- **Direction**:
Edit the rows below so that every "Instruction" becomes "Command", leaving everything else unchanged.

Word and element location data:
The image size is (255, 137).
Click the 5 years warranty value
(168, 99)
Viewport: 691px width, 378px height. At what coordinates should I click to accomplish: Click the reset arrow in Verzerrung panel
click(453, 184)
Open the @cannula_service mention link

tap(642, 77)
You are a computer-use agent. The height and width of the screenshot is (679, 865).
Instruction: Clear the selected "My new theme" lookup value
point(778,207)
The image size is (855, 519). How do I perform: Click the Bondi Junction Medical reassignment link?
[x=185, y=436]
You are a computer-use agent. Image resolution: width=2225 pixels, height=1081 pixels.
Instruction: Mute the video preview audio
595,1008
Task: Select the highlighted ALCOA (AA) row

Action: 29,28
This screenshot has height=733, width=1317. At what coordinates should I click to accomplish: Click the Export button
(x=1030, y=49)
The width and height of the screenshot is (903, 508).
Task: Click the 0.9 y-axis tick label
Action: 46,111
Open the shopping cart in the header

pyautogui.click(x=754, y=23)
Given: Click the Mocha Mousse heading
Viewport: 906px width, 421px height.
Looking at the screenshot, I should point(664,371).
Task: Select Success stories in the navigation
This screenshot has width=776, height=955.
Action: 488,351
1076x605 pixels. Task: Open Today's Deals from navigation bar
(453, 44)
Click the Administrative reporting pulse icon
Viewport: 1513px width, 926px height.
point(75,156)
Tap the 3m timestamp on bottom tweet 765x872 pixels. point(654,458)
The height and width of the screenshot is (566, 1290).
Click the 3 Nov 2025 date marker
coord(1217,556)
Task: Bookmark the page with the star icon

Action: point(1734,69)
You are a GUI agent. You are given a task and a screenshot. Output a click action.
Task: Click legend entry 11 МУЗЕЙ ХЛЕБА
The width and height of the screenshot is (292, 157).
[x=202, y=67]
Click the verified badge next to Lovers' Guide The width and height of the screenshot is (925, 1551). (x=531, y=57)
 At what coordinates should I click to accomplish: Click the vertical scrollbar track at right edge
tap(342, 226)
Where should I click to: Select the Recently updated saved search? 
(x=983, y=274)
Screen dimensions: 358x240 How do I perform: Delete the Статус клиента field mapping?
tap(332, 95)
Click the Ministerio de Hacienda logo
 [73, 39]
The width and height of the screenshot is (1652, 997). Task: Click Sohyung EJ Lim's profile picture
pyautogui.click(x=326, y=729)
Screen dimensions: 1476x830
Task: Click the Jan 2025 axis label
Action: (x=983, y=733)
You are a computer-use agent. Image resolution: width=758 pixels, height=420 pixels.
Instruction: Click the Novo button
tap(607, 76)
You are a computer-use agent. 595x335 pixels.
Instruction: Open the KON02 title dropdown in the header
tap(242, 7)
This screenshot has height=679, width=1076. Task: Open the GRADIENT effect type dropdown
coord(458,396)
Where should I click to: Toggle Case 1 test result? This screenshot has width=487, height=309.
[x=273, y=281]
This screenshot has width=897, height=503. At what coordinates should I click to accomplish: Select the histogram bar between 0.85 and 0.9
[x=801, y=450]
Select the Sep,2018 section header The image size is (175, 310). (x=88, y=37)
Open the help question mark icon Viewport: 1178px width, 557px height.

- **Task output**:
The image size is (255, 137).
Click the 5 years warranty value
(168, 99)
Viewport: 691px width, 378px height. At what coordinates should I click to accomplish: Click the reset arrow in Verzerrung panel
click(453, 184)
Open the @cannula_service mention link

tap(642, 77)
You are a computer-use agent. The height and width of the screenshot is (679, 865).
Command: Clear the selected "My new theme" lookup value
point(778,207)
The image size is (855, 519). How do I perform: Click the Bondi Junction Medical reassignment link?
[x=185, y=436]
You are a computer-use agent. Image resolution: width=2225 pixels, height=1081 pixels.
Command: Mute the video preview audio
595,1008
Task: Select the highlighted ALCOA (AA) row

Action: 29,28
This screenshot has height=733, width=1317. At what coordinates should I click to accomplish: Click the Export button
(x=1030, y=49)
The width and height of the screenshot is (903, 508).
Task: Click the 0.9 y-axis tick label
Action: 46,111
Open the shopping cart in the header

pyautogui.click(x=754, y=23)
Given: Click the Mocha Mousse heading
Viewport: 906px width, 421px height.
Looking at the screenshot, I should point(664,371).
Task: Select Success stories in the navigation
This screenshot has width=776, height=955.
Action: 488,351
1076x605 pixels. Task: Open Today's Deals from navigation bar
(453, 44)
Click the Administrative reporting pulse icon
Viewport: 1513px width, 926px height.
point(75,156)
Tap the 3m timestamp on bottom tweet 765x872 pixels. point(654,458)
The height and width of the screenshot is (566, 1290).
Click the 3 Nov 2025 date marker
coord(1217,556)
Task: Bookmark the page with the star icon

Action: point(1734,69)
You are a GUI agent. You are given a task and a screenshot. Output a click action.
Task: Click legend entry 11 МУЗЕЙ ХЛЕБА
The width and height of the screenshot is (292, 157).
[x=202, y=67]
Click the verified badge next to Lovers' Guide The width and height of the screenshot is (925, 1551). (x=531, y=57)
 At what coordinates should I click to accomplish: Click the vertical scrollbar track at right edge
tap(342, 226)
Where should I click to: Select the Recently updated saved search? 
(x=983, y=274)
Screen dimensions: 358x240 How do I perform: Delete the Статус клиента field mapping?
tap(332, 95)
Click the Ministerio de Hacienda logo
 [73, 39]
The width and height of the screenshot is (1652, 997). Task: Click Sohyung EJ Lim's profile picture
pyautogui.click(x=326, y=729)
Screen dimensions: 1476x830
Task: Click the Jan 2025 axis label
Action: (x=983, y=733)
You are a computer-use agent. Image resolution: width=758 pixels, height=420 pixels.
Command: Click the Novo button
tap(607, 76)
You are a computer-use agent. 595x335 pixels.
Command: Open the KON02 title dropdown in the header
tap(242, 7)
This screenshot has height=679, width=1076. Task: Open the GRADIENT effect type dropdown
coord(458,396)
Where should I click to: Toggle Case 1 test result? This screenshot has width=487, height=309.
[x=273, y=281]
This screenshot has width=897, height=503. At what coordinates should I click to accomplish: Select the histogram bar between 0.85 and 0.9
[x=801, y=450]
Select the Sep,2018 section header The image size is (175, 310). (x=88, y=37)
Open the help question mark icon Viewport: 1178px width, 557px height.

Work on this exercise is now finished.